Wales’s descent into crisis
January 2023
BBC Wales Investigates reports widespread claims of “sexism, bullying and sexual harassment” at the WRU. An independent report finds damning evidence. The WRU says it’s “truly sorry”.
February 2023
Days before a men’s Six Nations home game against England, Wales discuss a strike over contracts.
October 2023
A run of 18 consecutive defeats starts with a loss to Argentina and continues until July 2025, with two consecutive Six Nations wooden spoons.
October 2024
Wales women are told the team will be withdrawn from the 2025 World Cup unless they sign new deals. They threaten to strike. At the World Cup they lose all three games in Pool B.
February 2025
Warren Gatland resigns as head coach. Interim Matt Sherratt steps in until Steve Tandy takes over for the autumn internationals.
April 2025
Cardiff go into administration and are taken over by the WRU.
October 2025
The WRU announces that four regions will be reduced to three – one in Cardiff, one in the east and a third in the west: a death sentence for either Ospreys (Swansea) or Scarlets (Llanelli).
November 2025
Wales lose 73-0 at home to South Africa to end a dismal year.
December 2025
Ospreys stars Jac Morgan and Dewi Lake announce they will be leaving Wales next season to join Gloucester. Aaron Wainwright, the best player at Dragons, will join Leicester Tigers.
January 2026
The WRU calls a demand by the Central Glamorgan Rugby Union for an EGM an “irresponsible nuclear option”. The rebels propose a vote of no confidence in chair Richard Collier-Keywood and in Malcolm Wall, chair of the Professional Rugby Board.
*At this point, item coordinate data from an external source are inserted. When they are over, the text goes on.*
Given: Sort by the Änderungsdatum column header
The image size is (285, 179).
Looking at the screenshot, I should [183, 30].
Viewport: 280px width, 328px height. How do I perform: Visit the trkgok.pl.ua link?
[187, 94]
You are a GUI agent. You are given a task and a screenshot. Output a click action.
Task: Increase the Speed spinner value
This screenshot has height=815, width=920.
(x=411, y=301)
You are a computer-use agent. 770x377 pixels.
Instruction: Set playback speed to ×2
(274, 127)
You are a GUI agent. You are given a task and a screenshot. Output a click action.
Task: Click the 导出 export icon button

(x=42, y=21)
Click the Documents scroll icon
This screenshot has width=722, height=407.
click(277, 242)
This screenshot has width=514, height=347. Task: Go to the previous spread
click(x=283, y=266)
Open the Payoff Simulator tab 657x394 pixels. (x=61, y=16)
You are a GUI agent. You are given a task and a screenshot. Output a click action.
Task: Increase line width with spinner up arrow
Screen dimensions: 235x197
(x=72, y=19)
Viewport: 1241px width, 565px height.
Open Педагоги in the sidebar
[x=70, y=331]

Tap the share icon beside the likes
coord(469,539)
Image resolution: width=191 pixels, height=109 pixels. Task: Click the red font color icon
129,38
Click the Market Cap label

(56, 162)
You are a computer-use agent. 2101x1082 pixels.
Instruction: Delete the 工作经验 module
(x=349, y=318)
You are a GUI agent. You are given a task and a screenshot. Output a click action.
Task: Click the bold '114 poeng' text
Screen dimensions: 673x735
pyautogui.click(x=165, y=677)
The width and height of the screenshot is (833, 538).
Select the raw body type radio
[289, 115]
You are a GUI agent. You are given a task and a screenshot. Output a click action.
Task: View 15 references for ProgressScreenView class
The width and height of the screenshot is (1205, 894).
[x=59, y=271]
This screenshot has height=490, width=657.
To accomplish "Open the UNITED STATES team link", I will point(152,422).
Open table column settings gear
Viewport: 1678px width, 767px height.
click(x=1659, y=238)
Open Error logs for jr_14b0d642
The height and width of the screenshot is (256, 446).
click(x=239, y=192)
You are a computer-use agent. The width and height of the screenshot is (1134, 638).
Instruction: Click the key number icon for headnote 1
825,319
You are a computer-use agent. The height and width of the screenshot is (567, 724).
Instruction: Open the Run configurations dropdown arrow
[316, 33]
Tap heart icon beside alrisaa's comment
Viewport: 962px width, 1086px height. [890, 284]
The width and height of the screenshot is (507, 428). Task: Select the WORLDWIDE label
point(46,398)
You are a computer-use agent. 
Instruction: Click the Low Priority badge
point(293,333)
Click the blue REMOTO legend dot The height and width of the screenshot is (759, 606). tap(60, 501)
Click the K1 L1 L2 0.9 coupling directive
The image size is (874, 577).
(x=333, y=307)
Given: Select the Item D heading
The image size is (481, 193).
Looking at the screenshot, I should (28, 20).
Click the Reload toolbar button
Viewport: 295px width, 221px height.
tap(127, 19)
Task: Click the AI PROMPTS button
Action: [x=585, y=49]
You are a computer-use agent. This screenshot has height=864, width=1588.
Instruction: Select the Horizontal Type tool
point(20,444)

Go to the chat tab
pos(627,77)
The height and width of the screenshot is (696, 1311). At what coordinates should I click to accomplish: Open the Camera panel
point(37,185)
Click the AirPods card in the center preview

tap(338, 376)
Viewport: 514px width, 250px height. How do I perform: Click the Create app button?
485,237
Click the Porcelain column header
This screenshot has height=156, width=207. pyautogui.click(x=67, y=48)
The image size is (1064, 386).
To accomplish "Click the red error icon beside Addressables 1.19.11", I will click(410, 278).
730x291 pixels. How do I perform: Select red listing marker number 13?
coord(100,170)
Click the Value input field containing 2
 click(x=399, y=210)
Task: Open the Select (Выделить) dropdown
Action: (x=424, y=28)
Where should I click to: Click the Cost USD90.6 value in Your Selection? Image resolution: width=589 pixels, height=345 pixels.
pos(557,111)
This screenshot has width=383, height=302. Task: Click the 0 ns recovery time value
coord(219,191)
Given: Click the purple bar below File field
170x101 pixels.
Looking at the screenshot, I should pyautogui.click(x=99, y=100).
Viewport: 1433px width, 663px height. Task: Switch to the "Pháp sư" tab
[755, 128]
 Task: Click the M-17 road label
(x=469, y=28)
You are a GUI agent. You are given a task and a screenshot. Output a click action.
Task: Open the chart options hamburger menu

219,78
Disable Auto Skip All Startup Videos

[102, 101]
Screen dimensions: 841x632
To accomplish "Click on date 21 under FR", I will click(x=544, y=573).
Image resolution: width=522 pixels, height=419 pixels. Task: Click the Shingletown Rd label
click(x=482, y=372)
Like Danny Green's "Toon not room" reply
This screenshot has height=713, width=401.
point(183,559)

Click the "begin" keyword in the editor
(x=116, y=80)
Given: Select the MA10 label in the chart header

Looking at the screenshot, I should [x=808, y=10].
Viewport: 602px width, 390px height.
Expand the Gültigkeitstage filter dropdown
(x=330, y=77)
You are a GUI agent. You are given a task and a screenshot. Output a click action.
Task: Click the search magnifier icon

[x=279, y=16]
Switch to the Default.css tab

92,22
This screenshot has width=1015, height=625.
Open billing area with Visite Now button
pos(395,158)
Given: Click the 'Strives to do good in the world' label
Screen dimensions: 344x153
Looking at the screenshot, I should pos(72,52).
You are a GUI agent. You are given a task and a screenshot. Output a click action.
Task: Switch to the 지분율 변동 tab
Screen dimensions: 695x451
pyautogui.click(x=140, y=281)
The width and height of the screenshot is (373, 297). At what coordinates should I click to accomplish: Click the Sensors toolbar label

The WRU responds: “We have a plan. It was shaped by you. It is published. Let’s deliver it together.” EGMS were held in 2014, 2020 and 2023. Reports claim 20,000 tickets remain unsold for Wales’ Six Nations game against France in Cardiff on 15 February. After the deadline for a Cardiff bids passes the WRU moves into a “period of exclusivity” with the Ospreys owners Y11 Sport & Media. Cardiff and Ospreys fans unite in opposition. MPs and council officials in Swansea promise to fight the proposal.